■ **CONSIGNES**:
a: Relevez, dans le texte sur la relance de la filière nucléaire, les éléments qui ont entamé la confiance de l'opinion sur le plan technique.
b: D'après le texte sur la relance de la filière nucléaire, pourquoi E. Macron est-il dans une position moins favorable pour faire passer son projet ? Répondez en une à trois phrases.
c: Reprenez le texte sur la relance de la filière nucléaire à la suite de sa dernière phrase.

■ **PASSAGE FOURNI**:
|---|

Nucléaire : la duplicité au secours du déraisonnable

La constitution prévoit que la politique énergétique qui a des incidences sur l’environnement doit faire l’objet de consultations permettant à toute personne de participer à l’élaboration des décisions publiques.

Chronique d’une catastrophe annoncée (suite)

 

atome électrons neutrons (Image parGerd Altmann de Pixabay)

La décision d’E. Macron de relancer la filière nucléaire française est actuellement confrontée à un contexte défavorable.

  • Sur le plan technique: les nombreux dysfonctionnements du parc existant, les péripéties et retards ahurissants de la construction de l’EPR de Flamanville, sensé être le prototype d’une nouvelle génération de réacteurs, à quoi s’joute le problème des déchets radioactifs : tout cela a entamé la confiance d’une grande partie de l’opinion en l’avenir de cette filière, alors que les énergies renouvelables se révèlent de plus en plus performantes et rentables.
  • Sur le plan économique: la dette abyssale d’EDF, l’électricien nucléaire maître d’ouvrage et exploitant des centrales françaises, pose la question des moyens financiers nécessaires à la construction de nouveau réacteurs de type EPR, mais aussi celle du mur d’investissements nécessaires à la prolongation de vie des centrales existantes.
  • Sur le plan politique: entre l’annonce de la relance de la filière nucléaire faite par E. Macron en février 2022 à la fin de son 1er mandat présidentiel et la période actuelle, qui débute son second et dernier mandat, le président de la République à perdu la majorité absolue qui lui permettait de régner sans partage sur le pays. Alors que sa gestion autocratique rencontre une opposition de plus en plus forte, il est dans une position moins favorable pour faire passer son projet.

|---|

■ **EXTRAIT SOURCE**:

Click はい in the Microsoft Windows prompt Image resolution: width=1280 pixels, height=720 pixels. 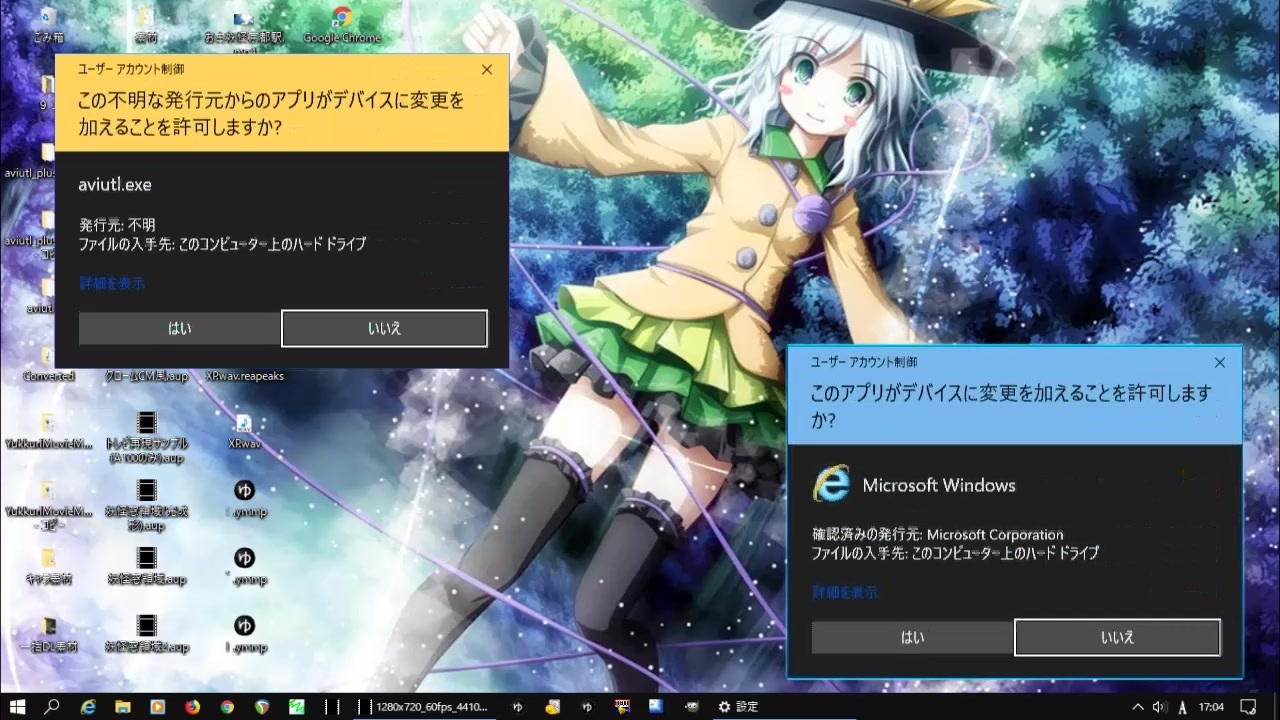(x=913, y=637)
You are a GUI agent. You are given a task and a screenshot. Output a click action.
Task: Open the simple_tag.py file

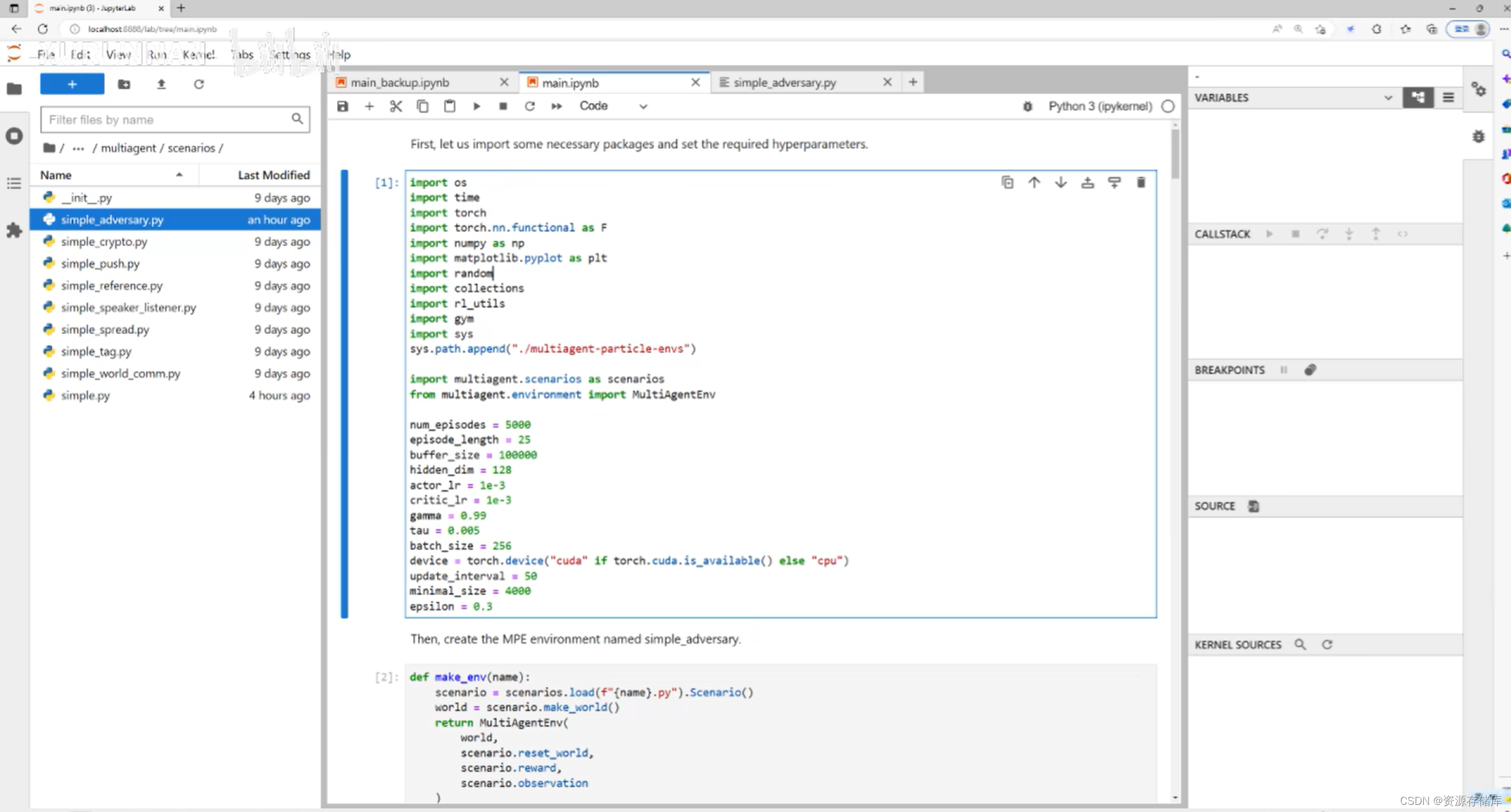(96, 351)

|---|

■ **RÉSULTATS DE L'EXERCICE**:
a:
- Les nombreux dysfonctionnements du parc existant
- Les péripéties et retards ahurissants de la construction de l'EPR de Flamanville
- Le problème des déchets radioactifs

b: Entre l'annonce de la relance en février 2022 et le début de son second mandat, il a perdu la majorité absolue qui lui permettait de régner sans partage sur le pays. De plus, sa gestion jugée autocratique rencontre une opposition de plus en plus forte.

c:
Cette situation nourrit, chez une part importante de l’opinion, une triple crise de confiance, sur les capacités techniques de la filière, sur les modes de financement de la relance, sur la pertinence la politique choisie par E. Macron pour faire face à la crise climatique environnementale et sociale en cours.

Ce manque de confiance généralisé rend de plus en plus délicates les relations entre le pouvoir politique et la société civile qui s’interroge sur la nature des intérêts servis par cette décision présidentielle de relancer le nucléaire : intérêt public ou intérêts particuliers ?

La solution choisie par nos gouvernants, pour éviter une radicalisation des oppositions au projet de relance, est de contourner les procédures qui instituent le débat public, en supprimant autant que possible les instances de consultation, mais aussi en contournant par toutes sortes d’artifices les occasions où le débat ferait naître de trop fortes oppositions.
Pour la macronie, tout doit garder l’apparence d’un fonctionnement démocratique !

Un exemple de contournement du débat public

Le gouvernement a élaboré un projet de loi visant à accélérer les procédures administratives de construction des nouvelles installations nucléaires. Le but est de gagner du temps et de l’argent, en simplifiant les démarches, études, débats et autorisations administratives actuellement prescrits par la loi. Selon le gouvernement il s’agit d’adopter de simples mesures administratives qui, en aucun cas, ne remettent en cause le débat public en cours sur la création de 6 nouveaux EPR.

Le projet est actuellement en discussion au Sénat dont la majorité de droite est très favorable à la relance du nucléaire. C’est ainsi que le Sénat vient de glisser dans ce projet de loi quelques amendements qui débordent largement du cadre de la «simplification des procédures administratives» puisqu’entre autres, ils :

  • suppriment l’objectif du mix énergétique, actuellement en vigueur, qui visait à réduire de 50 % la part du nucléaire dans la production électrique.
  • reportent aussi le calendrier de fermeture des 12 réacteurs prévus par la PPE.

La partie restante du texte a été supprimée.